Ultrafast Camera Films 3-D Movies at 100 Billion Frames Per Second
19. 10. 2020 | Caltech | www.caltech.edu
In his quest to bring ever-faster cameras to the world, Caltech's Lihong Wang has developed technology that can reach blistering speeds of 70 trillion frames per second, fast enough to see light travel. Just like the camera in your cell phone, though, it can only produce flat images.
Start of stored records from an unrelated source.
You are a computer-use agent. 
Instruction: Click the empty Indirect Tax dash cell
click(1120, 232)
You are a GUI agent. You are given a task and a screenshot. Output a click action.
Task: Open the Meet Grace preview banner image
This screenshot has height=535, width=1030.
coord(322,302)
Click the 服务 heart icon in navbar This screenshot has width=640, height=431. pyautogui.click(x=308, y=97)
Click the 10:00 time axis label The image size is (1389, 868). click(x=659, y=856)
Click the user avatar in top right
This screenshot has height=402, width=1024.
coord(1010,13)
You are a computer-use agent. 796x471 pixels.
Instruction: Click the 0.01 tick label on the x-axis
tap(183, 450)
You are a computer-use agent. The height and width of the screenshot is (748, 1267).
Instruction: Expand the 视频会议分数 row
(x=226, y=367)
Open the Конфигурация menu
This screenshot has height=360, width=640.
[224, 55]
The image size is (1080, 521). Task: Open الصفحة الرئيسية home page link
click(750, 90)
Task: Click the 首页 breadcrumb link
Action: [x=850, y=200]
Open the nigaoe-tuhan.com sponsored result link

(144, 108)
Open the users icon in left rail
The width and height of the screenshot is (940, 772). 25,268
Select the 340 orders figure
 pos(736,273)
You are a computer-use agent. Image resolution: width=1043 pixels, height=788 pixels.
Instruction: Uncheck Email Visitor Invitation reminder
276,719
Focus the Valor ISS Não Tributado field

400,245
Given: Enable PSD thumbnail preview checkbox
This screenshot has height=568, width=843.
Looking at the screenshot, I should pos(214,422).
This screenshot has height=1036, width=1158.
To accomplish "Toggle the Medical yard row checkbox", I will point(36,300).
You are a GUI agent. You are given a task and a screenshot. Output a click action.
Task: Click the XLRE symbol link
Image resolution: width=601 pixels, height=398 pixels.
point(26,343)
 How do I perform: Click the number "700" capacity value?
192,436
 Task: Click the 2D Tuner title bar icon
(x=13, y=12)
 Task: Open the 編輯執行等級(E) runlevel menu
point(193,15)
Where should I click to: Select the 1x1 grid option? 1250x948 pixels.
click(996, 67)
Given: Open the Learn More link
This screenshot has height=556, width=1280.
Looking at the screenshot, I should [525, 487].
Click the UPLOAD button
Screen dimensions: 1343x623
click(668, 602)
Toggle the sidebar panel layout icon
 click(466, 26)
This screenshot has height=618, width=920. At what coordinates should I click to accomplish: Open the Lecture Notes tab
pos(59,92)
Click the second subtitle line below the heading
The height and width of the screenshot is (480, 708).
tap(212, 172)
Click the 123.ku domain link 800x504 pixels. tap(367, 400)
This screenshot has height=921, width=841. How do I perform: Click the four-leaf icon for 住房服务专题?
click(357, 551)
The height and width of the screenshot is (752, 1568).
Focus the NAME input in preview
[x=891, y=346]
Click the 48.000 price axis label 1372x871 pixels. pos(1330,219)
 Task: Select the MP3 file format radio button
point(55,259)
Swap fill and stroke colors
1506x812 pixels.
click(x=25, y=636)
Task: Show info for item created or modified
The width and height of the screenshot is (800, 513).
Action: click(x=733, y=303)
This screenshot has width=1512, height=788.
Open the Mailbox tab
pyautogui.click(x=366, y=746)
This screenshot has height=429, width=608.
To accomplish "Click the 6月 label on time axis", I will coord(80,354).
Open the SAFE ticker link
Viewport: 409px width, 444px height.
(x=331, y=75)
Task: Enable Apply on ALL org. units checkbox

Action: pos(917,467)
Now, Wang's lab has gone a step further to create a camera that not only records video at incredibly fast speeds but does so in three dimensions. Wang, Bren Professor of Medical Engineering and Electrical Engineering in the Andrew and Peggy Cherng Department of Medical Engineering, describes the device in a new paper in the journal Nature Communications. The new camera, which uses the same underlying technology as Wang's other compressed ultrafast photography (CUP) cameras, is capable of taking up to 100 billion frames per second. That is fast enough to take 10 billion pictures, more images than the entire human population of the world, in the time it takes you to blink your eye.
Wang calls the new iteration "single-shot stereo-polarimetric compressed ultrafast photography," or SP-CUP. In CUP technology, all of the frames of a video are captured in one action without repeating the event. This makes a CUP camera extremely quick (a good cell-phone camera can take 60 frames per second). Wang added a third dimension to this ultrafast imagery by making the camera "see" more like humans do.